======== Supplied records ========
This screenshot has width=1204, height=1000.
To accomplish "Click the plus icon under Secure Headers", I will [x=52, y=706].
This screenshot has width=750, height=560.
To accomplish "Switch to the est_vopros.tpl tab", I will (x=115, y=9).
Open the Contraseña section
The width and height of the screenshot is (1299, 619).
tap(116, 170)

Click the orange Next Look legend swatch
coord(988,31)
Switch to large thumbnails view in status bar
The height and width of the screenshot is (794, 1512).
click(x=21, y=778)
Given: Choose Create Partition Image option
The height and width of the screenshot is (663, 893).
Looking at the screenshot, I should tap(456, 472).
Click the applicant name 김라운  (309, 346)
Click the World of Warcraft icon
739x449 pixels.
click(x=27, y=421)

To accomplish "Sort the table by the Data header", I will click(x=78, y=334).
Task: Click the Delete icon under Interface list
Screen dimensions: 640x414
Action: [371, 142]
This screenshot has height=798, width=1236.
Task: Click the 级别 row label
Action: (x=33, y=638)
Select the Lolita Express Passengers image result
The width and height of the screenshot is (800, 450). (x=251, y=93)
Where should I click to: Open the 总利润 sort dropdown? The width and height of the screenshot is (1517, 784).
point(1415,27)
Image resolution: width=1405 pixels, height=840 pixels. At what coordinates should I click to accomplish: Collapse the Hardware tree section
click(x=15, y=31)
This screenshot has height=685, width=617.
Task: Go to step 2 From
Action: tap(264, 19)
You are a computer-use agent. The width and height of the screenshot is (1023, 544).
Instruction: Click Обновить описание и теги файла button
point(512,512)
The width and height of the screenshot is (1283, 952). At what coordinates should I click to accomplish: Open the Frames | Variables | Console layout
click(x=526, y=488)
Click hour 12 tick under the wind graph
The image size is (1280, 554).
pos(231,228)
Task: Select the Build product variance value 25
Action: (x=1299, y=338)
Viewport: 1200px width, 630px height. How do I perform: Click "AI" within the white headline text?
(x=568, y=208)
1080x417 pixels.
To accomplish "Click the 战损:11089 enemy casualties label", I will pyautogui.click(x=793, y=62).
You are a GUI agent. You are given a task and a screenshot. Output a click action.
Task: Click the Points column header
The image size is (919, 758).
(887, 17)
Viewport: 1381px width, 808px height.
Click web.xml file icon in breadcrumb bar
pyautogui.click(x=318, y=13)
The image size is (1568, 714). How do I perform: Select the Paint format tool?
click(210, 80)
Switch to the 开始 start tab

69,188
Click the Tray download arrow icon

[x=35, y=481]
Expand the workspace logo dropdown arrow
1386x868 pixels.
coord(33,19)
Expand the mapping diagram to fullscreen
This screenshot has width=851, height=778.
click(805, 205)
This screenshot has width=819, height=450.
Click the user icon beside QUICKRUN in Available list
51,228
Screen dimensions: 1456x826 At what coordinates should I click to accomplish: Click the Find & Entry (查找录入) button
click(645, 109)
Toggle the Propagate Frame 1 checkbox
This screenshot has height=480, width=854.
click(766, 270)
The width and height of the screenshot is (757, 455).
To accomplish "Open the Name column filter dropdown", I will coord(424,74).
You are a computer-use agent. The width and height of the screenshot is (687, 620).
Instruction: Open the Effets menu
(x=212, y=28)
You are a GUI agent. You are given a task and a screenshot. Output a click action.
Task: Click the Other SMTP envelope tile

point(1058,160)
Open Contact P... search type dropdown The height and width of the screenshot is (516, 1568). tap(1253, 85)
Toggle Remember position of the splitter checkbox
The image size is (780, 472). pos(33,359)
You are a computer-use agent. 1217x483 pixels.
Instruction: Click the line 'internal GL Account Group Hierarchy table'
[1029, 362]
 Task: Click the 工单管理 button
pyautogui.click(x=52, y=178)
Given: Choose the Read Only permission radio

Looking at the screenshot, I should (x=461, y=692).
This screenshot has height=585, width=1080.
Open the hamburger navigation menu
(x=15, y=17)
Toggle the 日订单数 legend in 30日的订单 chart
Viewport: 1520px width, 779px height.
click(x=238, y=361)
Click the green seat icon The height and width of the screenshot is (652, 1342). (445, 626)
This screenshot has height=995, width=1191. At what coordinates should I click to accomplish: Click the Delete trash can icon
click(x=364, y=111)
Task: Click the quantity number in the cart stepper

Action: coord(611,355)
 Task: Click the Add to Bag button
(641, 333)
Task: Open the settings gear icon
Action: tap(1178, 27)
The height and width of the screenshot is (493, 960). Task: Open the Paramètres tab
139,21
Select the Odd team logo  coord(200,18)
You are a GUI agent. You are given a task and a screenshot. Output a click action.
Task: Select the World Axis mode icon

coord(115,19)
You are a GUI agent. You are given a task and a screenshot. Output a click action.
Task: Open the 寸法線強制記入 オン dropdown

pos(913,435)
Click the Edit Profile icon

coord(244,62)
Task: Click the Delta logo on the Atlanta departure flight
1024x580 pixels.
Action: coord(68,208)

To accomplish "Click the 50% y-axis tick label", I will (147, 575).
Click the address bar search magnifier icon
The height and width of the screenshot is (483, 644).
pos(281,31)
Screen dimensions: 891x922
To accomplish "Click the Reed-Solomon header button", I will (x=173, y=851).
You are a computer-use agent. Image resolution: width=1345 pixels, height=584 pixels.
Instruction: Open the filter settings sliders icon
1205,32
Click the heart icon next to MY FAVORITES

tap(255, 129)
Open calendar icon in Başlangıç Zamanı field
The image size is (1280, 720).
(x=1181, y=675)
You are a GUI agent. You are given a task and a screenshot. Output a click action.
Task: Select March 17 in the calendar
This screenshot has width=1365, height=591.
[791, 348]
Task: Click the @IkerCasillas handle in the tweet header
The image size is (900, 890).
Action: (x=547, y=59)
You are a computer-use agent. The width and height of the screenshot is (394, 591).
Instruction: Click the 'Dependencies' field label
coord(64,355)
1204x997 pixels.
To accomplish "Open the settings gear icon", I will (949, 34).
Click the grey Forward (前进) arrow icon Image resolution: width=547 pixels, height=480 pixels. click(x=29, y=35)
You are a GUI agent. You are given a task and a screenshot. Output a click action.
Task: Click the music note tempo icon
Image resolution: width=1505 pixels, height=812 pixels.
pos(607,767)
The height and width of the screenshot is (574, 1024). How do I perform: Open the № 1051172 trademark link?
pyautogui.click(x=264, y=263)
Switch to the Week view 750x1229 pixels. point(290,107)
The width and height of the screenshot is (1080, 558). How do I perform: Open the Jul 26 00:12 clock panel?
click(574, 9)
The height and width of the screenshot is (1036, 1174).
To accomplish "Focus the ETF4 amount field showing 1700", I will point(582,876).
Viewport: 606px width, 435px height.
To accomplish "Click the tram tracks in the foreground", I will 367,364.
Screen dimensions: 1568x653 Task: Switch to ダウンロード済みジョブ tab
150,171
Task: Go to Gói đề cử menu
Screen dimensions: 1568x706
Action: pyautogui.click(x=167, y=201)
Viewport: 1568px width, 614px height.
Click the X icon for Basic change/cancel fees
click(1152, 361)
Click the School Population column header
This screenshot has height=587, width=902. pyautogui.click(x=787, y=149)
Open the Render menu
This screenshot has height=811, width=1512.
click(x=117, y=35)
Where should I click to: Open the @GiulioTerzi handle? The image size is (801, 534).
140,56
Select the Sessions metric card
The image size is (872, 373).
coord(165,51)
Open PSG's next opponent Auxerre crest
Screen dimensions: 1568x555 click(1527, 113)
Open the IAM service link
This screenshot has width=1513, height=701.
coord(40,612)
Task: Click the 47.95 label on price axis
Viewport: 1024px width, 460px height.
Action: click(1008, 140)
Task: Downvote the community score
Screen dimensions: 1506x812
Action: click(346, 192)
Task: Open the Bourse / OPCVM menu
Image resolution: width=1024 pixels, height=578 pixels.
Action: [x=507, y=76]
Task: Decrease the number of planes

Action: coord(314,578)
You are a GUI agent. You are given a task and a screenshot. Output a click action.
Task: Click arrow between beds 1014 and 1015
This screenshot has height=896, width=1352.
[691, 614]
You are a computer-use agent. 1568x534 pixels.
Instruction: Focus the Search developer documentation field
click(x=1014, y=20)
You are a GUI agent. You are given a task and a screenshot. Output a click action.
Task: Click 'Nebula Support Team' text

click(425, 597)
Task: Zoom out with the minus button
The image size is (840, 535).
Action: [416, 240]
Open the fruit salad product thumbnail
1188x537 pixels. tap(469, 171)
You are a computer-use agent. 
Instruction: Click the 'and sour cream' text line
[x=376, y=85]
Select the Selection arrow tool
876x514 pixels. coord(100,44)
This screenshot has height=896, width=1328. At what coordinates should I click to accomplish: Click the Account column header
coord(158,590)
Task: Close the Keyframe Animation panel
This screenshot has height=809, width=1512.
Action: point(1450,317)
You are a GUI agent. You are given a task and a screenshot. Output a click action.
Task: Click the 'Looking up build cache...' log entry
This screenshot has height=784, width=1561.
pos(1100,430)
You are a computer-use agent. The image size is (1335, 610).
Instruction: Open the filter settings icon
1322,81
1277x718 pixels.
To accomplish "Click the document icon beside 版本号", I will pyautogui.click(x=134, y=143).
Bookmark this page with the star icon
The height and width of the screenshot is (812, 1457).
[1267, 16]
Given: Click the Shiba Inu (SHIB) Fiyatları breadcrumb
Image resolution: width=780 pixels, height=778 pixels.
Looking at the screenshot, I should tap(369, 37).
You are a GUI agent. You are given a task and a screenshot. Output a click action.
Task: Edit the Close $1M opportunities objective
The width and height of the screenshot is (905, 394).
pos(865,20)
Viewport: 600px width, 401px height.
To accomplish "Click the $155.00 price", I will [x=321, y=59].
========
§ **About this exercise**: Using the records above, filter out every line that lacks the string "price" and copy the rest.

§ **Finished exercise**:
Task: Click the 47.95 label on price axis
To accomplish "Click the $155.00 price", I will [x=321, y=59].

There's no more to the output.